Categories of Special Interest

Architectural, Artistic


Original Use

House


Date

1745 - 1755


Coordinates

315238, 234943


Date Recorded

08/12/2011


Date Updated

--/--/--


Description

Terraced four-bay four-storey house over exposed basement, built c.1750, currently being restored by Dublin City Council. M-profile slate roof with central pitched section to central valley. Roof hidden behind parapet wall with granite coping and cast-iron hopper and downpipe breaking through to centre. Brown brick chimneystacks to both party walls with brick coping and clay pots. Red brick walls laid in Flemish bond with partially intact lime tuck-pointing and wigging. Chamfered granite plinth course over rubble stone basement walls. Brown brick walls to rear elevation with yellow brick and later red brick repaired sections to upper floors. Replacement gauged red brick flat-arch window openings with patent rendered reveals, masonry sills and replacement timber sliding sash windows throughout, six-over-six pane to first and second floors and three-over-three pane to western two bays of top floor.
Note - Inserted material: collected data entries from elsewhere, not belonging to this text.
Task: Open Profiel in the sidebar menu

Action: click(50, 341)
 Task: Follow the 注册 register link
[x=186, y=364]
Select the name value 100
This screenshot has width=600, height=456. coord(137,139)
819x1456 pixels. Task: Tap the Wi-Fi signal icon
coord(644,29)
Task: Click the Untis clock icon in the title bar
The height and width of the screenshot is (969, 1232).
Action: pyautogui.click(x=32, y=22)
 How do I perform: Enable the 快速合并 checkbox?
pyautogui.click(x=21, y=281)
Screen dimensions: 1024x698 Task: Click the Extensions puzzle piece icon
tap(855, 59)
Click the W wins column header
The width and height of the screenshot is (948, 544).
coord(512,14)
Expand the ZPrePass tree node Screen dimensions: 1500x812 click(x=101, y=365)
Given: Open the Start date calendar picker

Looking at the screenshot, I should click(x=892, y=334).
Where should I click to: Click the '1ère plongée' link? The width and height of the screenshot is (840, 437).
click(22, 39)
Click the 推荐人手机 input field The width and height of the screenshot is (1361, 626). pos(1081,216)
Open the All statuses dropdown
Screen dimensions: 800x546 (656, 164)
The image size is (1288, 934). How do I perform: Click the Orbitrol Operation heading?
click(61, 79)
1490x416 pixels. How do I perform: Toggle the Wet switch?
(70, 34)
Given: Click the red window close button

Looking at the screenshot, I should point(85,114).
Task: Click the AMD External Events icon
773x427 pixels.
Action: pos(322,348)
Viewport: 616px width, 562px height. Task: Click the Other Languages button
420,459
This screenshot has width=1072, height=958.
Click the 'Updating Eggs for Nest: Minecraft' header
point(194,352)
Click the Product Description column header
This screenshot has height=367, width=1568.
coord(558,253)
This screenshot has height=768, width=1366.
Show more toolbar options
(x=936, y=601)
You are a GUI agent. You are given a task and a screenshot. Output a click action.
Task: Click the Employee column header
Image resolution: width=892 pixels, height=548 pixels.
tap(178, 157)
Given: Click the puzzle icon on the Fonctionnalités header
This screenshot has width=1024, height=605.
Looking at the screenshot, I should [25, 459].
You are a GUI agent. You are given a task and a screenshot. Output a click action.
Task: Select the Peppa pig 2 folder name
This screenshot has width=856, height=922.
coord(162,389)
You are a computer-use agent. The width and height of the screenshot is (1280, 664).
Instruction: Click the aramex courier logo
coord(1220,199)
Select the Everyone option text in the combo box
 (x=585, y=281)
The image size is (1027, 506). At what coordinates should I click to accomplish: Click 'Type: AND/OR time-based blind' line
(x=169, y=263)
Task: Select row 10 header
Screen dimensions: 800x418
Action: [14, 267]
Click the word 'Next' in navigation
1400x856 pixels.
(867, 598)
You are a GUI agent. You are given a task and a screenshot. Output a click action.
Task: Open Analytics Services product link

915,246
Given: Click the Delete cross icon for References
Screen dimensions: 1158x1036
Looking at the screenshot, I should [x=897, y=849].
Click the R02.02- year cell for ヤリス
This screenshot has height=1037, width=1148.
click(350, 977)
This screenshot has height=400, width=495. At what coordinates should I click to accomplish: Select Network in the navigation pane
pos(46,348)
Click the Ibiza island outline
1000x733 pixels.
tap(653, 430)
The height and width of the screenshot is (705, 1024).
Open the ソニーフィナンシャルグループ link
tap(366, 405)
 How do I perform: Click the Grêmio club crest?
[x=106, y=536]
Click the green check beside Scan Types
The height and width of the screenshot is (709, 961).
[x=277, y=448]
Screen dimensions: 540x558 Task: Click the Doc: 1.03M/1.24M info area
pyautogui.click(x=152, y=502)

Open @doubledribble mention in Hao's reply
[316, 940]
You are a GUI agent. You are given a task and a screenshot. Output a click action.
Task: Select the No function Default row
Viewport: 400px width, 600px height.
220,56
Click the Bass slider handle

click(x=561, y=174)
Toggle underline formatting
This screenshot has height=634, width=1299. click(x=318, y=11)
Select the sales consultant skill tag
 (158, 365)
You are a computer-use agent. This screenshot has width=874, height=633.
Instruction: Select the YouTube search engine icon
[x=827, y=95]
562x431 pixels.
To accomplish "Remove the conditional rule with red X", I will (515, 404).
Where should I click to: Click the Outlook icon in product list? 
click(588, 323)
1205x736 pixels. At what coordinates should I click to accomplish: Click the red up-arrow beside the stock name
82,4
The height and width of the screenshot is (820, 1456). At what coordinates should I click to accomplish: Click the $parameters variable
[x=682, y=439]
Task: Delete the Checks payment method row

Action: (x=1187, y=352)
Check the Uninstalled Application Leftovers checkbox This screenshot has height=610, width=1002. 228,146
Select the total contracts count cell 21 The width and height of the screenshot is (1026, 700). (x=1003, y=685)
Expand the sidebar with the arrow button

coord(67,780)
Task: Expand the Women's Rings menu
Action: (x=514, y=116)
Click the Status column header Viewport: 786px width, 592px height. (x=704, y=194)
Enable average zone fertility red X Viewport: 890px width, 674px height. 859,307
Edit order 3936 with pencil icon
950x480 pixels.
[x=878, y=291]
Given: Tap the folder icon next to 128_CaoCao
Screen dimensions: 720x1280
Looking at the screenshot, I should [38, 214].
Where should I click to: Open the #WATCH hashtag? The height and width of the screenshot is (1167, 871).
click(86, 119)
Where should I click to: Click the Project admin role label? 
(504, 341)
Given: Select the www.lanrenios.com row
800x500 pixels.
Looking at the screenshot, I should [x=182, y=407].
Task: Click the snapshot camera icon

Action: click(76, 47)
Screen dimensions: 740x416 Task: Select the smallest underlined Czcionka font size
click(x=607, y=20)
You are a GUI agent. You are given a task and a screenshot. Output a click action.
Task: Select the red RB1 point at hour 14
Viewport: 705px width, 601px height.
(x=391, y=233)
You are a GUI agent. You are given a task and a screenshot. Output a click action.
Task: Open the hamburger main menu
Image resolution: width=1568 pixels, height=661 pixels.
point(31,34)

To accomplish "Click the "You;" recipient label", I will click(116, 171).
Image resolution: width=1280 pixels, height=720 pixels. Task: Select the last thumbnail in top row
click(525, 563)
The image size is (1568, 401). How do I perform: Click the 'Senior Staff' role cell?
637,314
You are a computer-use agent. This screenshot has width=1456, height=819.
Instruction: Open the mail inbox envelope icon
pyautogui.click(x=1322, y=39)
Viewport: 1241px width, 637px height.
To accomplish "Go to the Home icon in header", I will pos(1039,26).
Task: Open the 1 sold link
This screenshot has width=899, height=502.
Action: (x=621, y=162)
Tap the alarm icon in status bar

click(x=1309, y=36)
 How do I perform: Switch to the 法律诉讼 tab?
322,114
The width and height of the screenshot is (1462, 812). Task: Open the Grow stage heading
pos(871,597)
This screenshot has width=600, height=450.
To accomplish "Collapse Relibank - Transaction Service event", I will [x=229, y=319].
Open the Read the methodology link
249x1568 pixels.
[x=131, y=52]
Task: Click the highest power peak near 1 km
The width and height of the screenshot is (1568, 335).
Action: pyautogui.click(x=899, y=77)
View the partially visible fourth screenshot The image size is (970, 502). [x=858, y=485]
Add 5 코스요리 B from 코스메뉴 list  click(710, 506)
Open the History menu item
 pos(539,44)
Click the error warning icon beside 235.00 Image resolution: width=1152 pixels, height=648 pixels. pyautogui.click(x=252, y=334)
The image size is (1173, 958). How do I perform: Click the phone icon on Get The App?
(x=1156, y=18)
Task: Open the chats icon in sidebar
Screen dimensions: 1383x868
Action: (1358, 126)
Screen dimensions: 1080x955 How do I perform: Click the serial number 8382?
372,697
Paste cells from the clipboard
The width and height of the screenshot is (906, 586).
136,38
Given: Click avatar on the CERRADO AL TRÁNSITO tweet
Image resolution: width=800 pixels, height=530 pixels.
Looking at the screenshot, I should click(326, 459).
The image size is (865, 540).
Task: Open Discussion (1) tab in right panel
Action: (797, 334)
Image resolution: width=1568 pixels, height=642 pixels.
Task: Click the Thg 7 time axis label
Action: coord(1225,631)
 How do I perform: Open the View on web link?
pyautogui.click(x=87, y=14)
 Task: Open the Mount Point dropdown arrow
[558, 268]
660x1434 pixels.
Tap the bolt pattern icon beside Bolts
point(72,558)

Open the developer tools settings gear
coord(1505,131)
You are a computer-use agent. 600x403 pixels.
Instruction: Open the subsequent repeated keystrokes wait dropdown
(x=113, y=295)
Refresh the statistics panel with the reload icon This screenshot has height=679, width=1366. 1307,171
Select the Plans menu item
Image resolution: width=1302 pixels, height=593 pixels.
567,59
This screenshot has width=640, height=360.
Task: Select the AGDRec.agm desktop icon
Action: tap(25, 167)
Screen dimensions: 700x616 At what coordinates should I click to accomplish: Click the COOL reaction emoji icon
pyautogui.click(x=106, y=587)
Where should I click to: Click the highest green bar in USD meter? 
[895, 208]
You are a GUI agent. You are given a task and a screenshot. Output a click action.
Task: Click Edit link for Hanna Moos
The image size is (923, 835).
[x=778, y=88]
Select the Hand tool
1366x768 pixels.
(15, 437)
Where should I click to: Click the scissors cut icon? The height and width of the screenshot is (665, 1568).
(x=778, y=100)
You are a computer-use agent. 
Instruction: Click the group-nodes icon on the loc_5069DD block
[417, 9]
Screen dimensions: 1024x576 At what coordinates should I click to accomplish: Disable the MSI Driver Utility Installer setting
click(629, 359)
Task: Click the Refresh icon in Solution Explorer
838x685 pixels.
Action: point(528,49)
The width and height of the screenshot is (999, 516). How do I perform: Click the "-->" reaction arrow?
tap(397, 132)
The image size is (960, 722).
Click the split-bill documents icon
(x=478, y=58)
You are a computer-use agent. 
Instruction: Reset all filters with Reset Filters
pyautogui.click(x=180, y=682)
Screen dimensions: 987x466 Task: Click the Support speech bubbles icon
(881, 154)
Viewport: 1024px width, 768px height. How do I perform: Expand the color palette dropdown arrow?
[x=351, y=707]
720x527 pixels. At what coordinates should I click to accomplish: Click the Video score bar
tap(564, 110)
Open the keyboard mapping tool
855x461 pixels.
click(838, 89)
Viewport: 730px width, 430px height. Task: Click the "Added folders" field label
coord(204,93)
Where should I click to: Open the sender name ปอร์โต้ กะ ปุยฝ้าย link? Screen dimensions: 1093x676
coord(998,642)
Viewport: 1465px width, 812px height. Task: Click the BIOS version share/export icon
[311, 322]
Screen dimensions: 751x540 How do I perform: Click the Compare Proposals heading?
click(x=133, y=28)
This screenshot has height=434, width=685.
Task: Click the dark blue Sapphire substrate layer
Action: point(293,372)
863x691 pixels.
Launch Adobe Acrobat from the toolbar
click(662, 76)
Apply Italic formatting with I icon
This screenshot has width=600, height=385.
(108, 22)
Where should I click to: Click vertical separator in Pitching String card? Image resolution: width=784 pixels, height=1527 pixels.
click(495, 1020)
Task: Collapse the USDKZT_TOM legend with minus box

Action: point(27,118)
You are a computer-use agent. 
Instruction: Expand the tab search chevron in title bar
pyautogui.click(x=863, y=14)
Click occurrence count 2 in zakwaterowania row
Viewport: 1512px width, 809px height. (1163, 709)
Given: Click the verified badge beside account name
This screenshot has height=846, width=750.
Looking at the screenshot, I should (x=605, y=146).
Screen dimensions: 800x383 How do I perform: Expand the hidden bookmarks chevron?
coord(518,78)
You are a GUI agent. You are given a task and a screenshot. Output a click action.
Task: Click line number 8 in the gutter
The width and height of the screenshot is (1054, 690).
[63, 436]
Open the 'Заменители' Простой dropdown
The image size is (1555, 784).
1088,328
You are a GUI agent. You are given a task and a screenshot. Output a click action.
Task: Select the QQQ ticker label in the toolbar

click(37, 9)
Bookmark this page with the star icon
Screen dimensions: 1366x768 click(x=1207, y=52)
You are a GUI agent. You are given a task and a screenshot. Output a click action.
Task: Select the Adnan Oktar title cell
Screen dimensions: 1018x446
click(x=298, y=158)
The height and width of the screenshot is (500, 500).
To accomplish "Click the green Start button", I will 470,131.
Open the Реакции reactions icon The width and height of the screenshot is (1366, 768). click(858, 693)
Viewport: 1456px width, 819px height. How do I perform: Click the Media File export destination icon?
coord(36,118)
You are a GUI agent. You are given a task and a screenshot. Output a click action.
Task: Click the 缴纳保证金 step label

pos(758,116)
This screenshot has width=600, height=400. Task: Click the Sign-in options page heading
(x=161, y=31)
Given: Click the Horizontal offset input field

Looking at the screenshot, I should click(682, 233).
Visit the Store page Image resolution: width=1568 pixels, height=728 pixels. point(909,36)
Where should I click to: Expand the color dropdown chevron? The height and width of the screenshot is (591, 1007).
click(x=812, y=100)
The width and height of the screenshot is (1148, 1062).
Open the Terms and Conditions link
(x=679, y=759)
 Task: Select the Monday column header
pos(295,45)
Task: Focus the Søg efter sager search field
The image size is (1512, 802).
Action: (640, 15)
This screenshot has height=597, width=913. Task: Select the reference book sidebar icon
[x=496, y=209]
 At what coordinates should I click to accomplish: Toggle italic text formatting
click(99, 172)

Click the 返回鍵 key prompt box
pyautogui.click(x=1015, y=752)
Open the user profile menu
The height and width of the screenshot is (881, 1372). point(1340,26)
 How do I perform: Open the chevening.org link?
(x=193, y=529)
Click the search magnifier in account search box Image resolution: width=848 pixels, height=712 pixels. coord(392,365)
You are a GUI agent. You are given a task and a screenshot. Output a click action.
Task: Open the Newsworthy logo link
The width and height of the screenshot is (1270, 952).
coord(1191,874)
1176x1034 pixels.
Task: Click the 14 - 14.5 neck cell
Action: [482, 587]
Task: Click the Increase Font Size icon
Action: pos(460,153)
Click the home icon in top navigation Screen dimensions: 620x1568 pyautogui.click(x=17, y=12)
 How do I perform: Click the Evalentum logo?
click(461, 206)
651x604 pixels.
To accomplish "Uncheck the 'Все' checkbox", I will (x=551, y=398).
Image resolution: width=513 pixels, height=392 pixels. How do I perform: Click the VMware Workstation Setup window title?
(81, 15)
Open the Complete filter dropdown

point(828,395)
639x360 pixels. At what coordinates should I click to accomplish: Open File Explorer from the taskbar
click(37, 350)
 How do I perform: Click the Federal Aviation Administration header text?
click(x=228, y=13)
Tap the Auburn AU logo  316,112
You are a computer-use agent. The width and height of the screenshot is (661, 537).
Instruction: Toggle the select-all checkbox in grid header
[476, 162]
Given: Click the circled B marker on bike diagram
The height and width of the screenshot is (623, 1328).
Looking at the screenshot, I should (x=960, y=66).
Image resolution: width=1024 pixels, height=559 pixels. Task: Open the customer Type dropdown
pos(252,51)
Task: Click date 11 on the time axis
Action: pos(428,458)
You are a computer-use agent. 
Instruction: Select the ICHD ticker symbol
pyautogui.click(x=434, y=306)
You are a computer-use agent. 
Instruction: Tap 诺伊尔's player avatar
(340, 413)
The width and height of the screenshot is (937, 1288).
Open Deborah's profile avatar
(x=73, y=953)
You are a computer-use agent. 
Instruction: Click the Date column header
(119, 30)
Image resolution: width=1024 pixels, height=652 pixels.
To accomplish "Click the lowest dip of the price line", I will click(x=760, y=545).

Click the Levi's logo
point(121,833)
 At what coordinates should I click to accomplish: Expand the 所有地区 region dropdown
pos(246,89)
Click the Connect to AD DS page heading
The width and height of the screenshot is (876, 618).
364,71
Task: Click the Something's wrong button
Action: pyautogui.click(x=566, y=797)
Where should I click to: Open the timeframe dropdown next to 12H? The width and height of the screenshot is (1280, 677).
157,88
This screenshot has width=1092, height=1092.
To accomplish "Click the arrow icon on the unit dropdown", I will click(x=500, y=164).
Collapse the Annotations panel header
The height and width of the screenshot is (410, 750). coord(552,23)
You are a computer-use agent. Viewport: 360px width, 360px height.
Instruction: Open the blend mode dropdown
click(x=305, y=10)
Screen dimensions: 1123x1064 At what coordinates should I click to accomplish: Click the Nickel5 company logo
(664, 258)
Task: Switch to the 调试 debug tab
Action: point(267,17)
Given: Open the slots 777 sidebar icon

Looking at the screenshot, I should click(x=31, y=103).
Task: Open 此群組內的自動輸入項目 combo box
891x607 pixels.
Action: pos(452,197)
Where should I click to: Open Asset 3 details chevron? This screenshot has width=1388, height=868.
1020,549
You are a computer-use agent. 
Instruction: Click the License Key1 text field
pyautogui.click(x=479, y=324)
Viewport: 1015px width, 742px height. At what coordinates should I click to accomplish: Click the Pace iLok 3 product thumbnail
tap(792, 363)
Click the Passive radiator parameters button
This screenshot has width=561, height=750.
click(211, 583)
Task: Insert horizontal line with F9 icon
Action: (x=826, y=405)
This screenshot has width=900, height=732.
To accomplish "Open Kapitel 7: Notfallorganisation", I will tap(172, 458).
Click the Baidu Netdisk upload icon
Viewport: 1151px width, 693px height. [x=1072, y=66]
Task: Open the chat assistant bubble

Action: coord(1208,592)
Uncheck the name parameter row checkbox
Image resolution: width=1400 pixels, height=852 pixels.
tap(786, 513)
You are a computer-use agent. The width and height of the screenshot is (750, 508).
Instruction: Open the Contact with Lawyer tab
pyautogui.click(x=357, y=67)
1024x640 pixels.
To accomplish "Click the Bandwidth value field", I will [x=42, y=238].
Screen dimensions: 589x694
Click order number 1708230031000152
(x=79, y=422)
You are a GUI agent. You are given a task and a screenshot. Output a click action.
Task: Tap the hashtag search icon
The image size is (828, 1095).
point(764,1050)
Square-headed door opening with painted stone pedimented Ionic doorcase. Steel security door with plain masonry surround flanked by Ionic columns on plinth blocks supporting full entablature with pulvinated frieze and dentillated segmental pediment having responding mouldings to either side. Door opens onto granite platform and two granite steps bridging basement. Platform and basement enclosed by wrought-iron railings with cast-iron finials to corner posts set on moulded granite plinth wall with matching iron gate to east.

Appraisal

This house stands in Henrietta Street, a cul-de-sac laid out by Luke Gardiner in the 1720s and containing the finest early Georgian houses in the city. Named after Henrietta Crofts, the third wife of Charles Paulet, 2nd Duke of Bolton and Lord Lieutenant in 1717-21, the street developed in a piecemeal fashion and set the trends of scale and design in domestic architecture. This building was leased by Luke Gardiner to Viscount Molesworth in 1755 and the interior is reputed to have been much altered in the 1790s. The house was recently stabilised by Dublin City Council in the early phase of a comprehensive programme of conservation works. The interior retains some good plasterwork but has lost its principal staircase and forms part of what has been described as 'Dublin’s Street of Palaces' while the ongoing conservation work will no doubt contribute to the improving fortunes of this remarkable streetscape. The fine pedimented doorcase is the decorative focus of the facade.